§ Input data
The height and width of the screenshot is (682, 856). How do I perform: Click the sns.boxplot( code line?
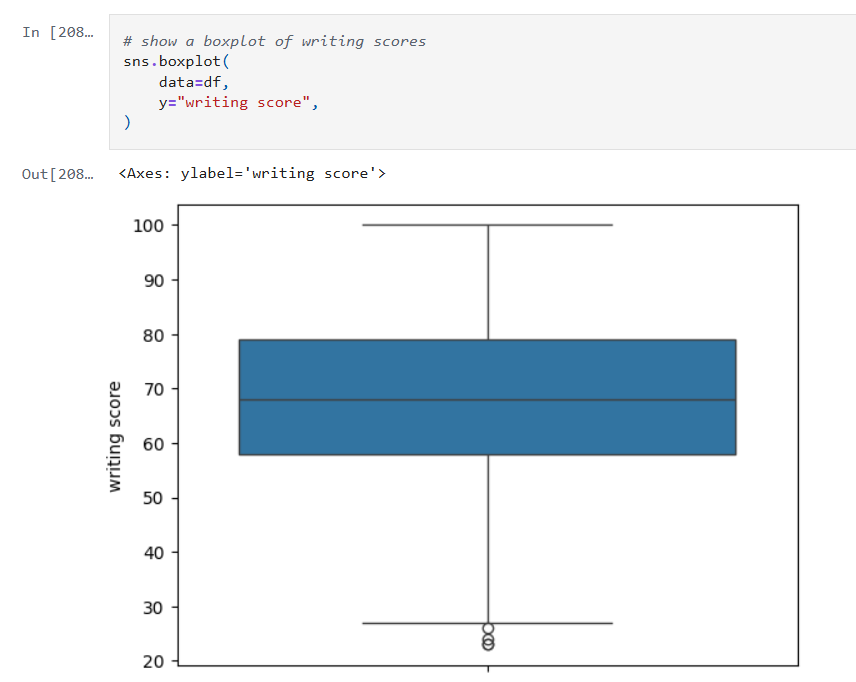(x=175, y=61)
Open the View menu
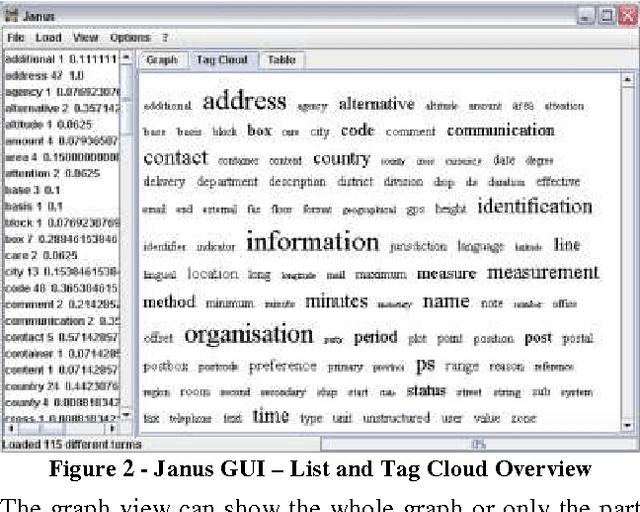Image resolution: width=640 pixels, height=512 pixels. (x=85, y=37)
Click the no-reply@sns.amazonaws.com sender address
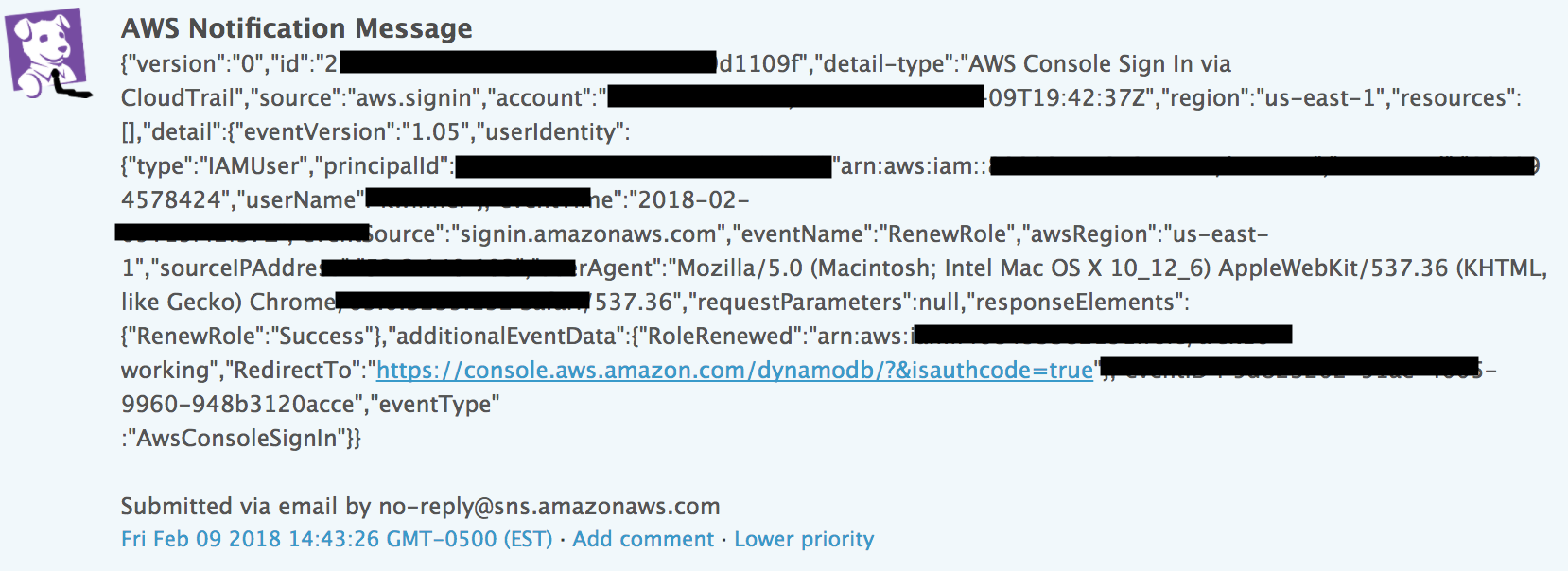The width and height of the screenshot is (1568, 571). click(549, 507)
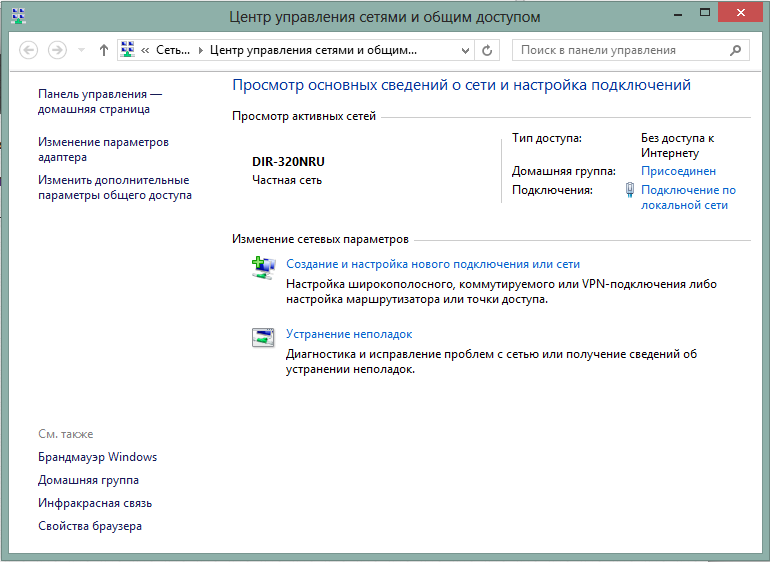Click in the control panel search field

tap(620, 50)
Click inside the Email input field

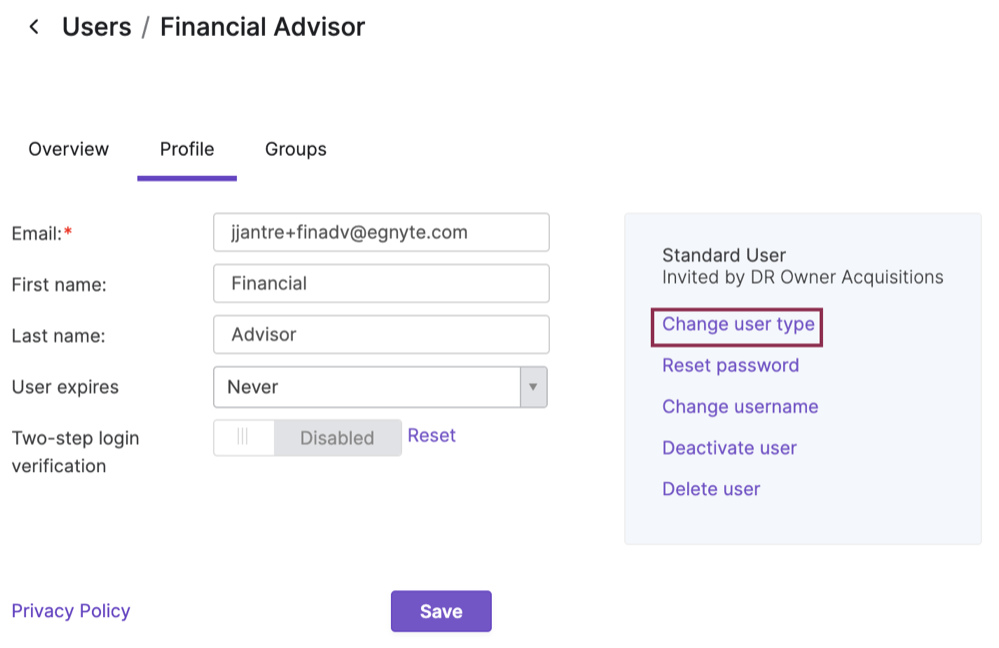[x=380, y=232]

§ Assigned task
Reproduce these records exactly, but not the pictures.

§ Answer to this exercise
The height and width of the screenshot is (682, 856). How do I perform: Click the sns.boxplot( code line?
(x=175, y=61)
Open the View menu
Image resolution: width=640 pixels, height=512 pixels. (x=85, y=37)
Click the no-reply@sns.amazonaws.com sender address
The width and height of the screenshot is (1568, 571). click(549, 507)
Click in the control panel search field

tap(620, 50)
Click inside the Email input field

[x=380, y=232]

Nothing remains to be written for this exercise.